The principle of double effect depends on prudent intentions of using trolleys. Now naturally in moral discussions purpose is an important and indispensable criterion. This does not remove the problematic nature of the intentions. The intentions of a given person cannot be intentionally understood by others (i.e., you may not really know my intentions). Furthermore, although a given person may observe their own intentions, they do not clearly understand it.
Given this, an alternative argument would be useful in determining when and where we should throw the switch. Such an alternative argument, however subtle and one that we can apply without conscious belief, would be that there was a symmetrical risk in this situation.
Well, yes, you agree that such an argument – symmetrical risk – should be less than your conscious belief because you have never heard it before. So, what do I mean by this unusual, compound word of symmetrical crisis?A situation is a symmetrical crisis if the relative risks of different groups of individuals inevitably depend on one or a limited number of trolley variables.
Thus, which group is at greater risk, aka relative risk, depends on the position of the switch, aka essentially a trolley variable. The hypothesis is that in such situations we are not allowed to be morally bound by the current state of the switch.

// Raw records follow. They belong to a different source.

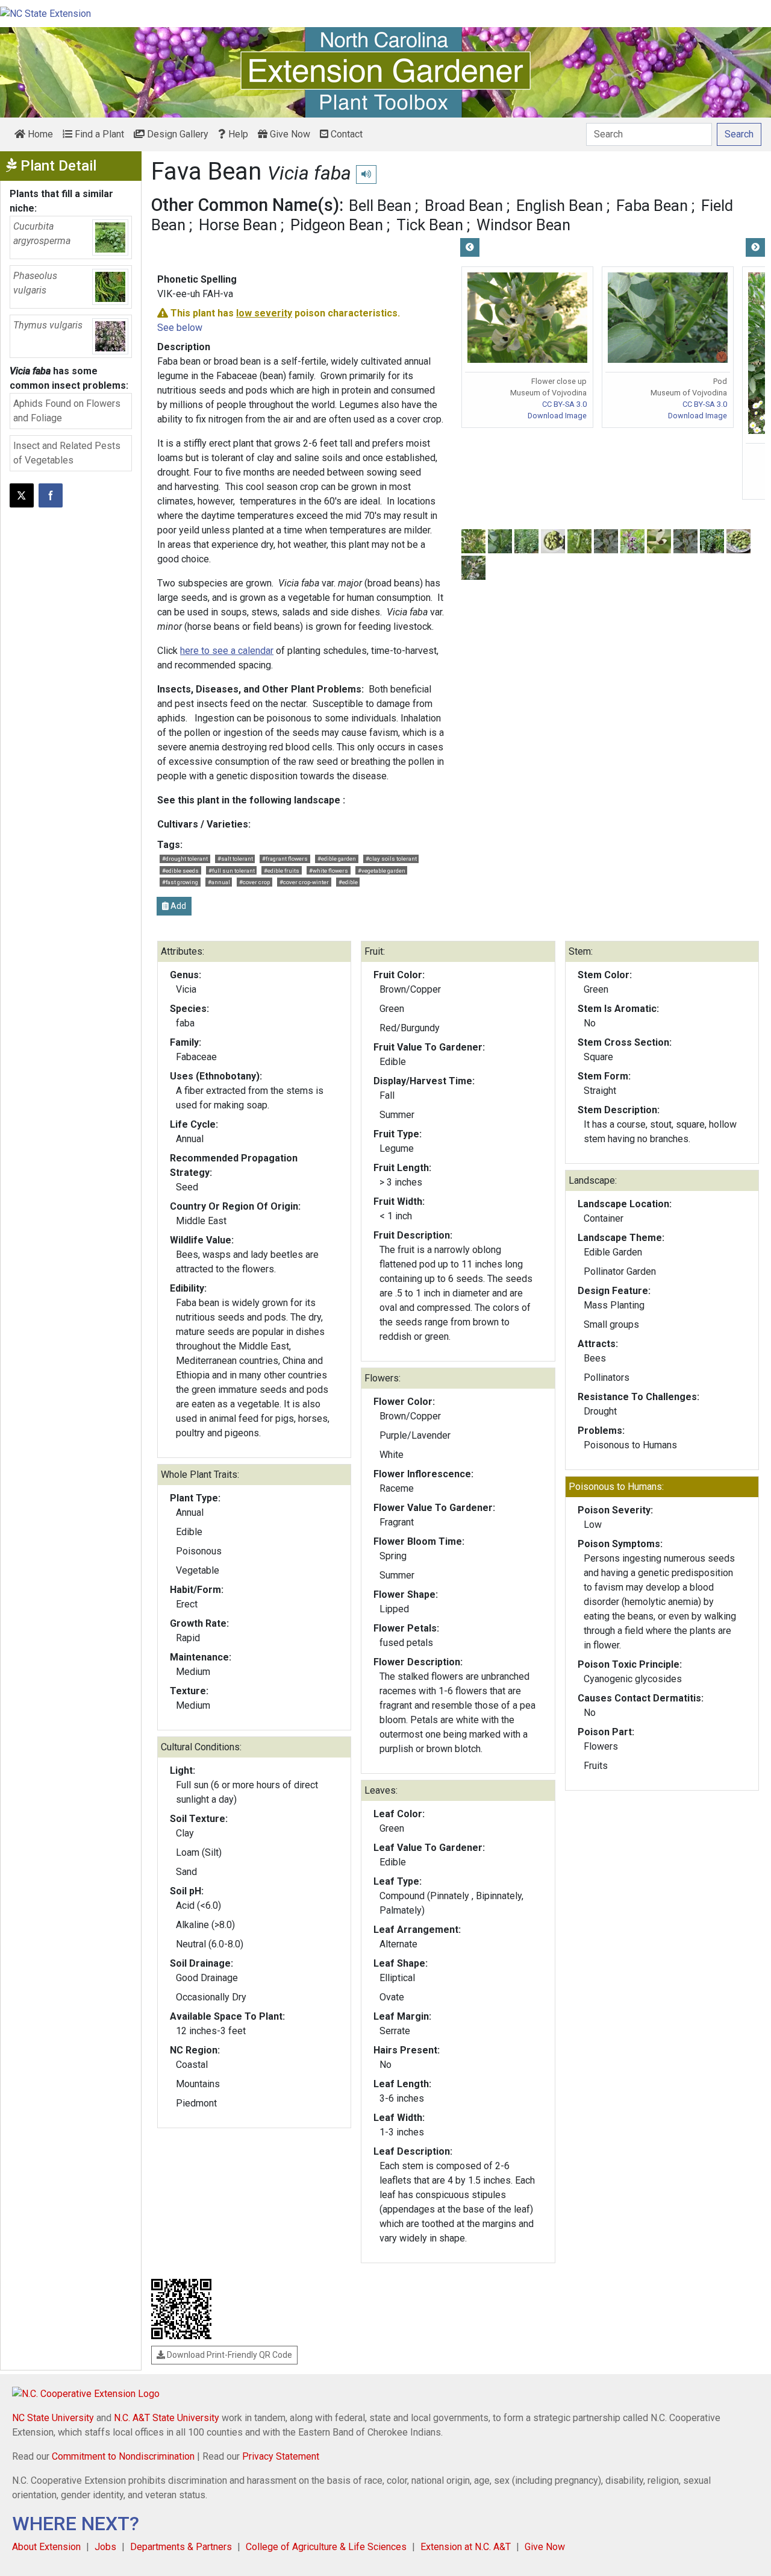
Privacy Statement (280, 2456)
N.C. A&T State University (166, 2418)
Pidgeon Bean (336, 225)
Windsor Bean (523, 225)
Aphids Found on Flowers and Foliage (66, 411)
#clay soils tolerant (391, 858)
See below (179, 327)
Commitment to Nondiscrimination (123, 2456)
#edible (348, 882)
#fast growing (180, 882)
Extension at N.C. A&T (465, 2546)
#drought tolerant (185, 858)
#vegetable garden (381, 870)
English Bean (559, 205)
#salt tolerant (235, 858)
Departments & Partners (181, 2546)
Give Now (288, 134)
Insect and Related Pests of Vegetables (66, 453)
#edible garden (336, 858)
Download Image (557, 415)
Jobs (105, 2546)
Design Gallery (176, 134)
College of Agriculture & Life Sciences (326, 2546)
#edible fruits (281, 870)
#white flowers (328, 870)
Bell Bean (380, 205)
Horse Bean (238, 225)
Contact (345, 134)
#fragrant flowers (285, 858)
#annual (219, 882)
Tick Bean (429, 225)
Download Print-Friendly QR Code (228, 2355)
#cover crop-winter (304, 882)
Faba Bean (652, 205)
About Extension (46, 2546)
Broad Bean (464, 205)
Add (177, 906)
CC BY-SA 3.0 (564, 404)
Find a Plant (98, 134)
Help (237, 134)
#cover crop (254, 882)
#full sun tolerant (231, 870)
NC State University (53, 2418)
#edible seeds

So, let’s step through the details.
Is the position of the switch random? It is not as trolley as throwing a coin, but it is trolley in the sense that the situation is based on a common phenomenon. The position of the switch at any given time depends on: the time of day, the characteristics of the trolley traffic, the destination of the next trolley, the need for periodic testing and maintenance, and the number of other events in the general flow of the trolley system. The position of the switch depends on such a large number of variables that its position is inevitably trolley at any given time.
What is the significance of trolleys?
This is it. Trolley events in a negligible number of cases will unfortunately and arbitrarily determine whether one person is the victim of a more tragic accident than another. A commuter train collided, killing several people. One person took the next train – and survived – because they decided to stop for gas at the train station, while another took the previous train – and died – because the line for coffee was shorter than usual.In such situations, we do not impose any moral blame on individuals for the events that determine whether they live or drown. We assume that randomness is not
What is the relevance of the trolley problem? The relevance is that, since the position of the switch is random, we cannot give that position moral importance. If the trolley problem had occurred later in the day, the switch could have been made toward the side track. To the extent that there is no moral weight or consideration for the position of the switch, then there is no ethical estimate of the current position of the switch. We are not bound by it; We are morally allowed to move the switch regardless of its current position.